RECORDS FOR PROCESSING section start
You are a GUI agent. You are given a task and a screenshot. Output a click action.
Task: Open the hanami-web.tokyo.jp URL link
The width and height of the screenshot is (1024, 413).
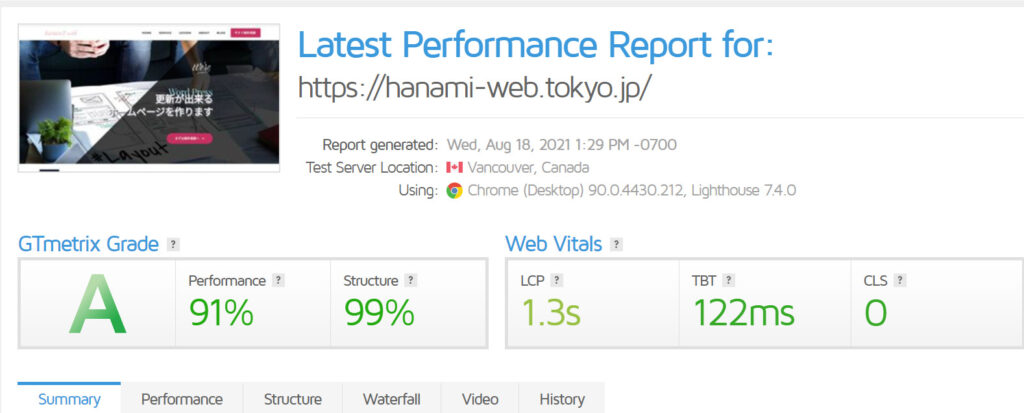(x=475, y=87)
RECORDS FOR PROCESSING section end
RECORDS FOR PROCESSING section start
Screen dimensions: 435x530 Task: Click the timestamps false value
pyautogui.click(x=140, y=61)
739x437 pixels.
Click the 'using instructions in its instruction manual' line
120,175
RECORDS FOR PROCESSING section end
RECORDS FOR PROCESSING section start
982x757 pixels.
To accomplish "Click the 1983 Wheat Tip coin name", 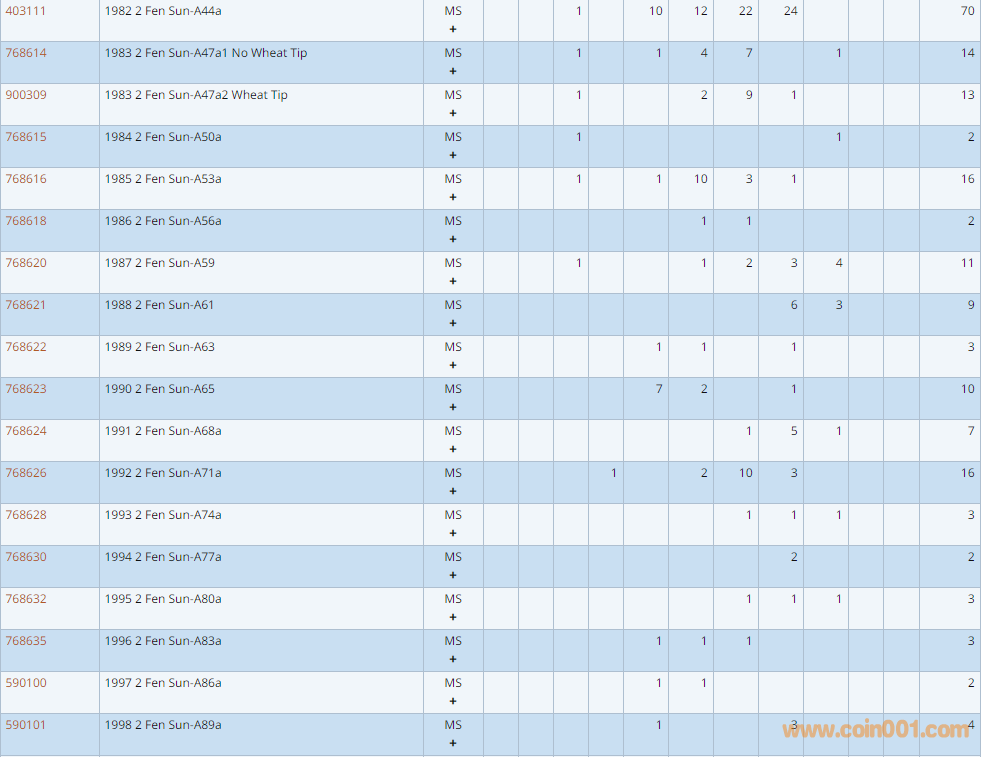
RECORDS FOR PROCESSING section end
• EXERCISE OBJECTIVE:
Here the job is to copy the listing above word for word, starting at the line with "982x757 pixels." and ending at the line with "the 1983 Wheat", and to leave out the pictures.

• REPLY TO THE TASK:
982x757 pixels.
To accomplish "Click the 1983 Wheat Tip coin name", 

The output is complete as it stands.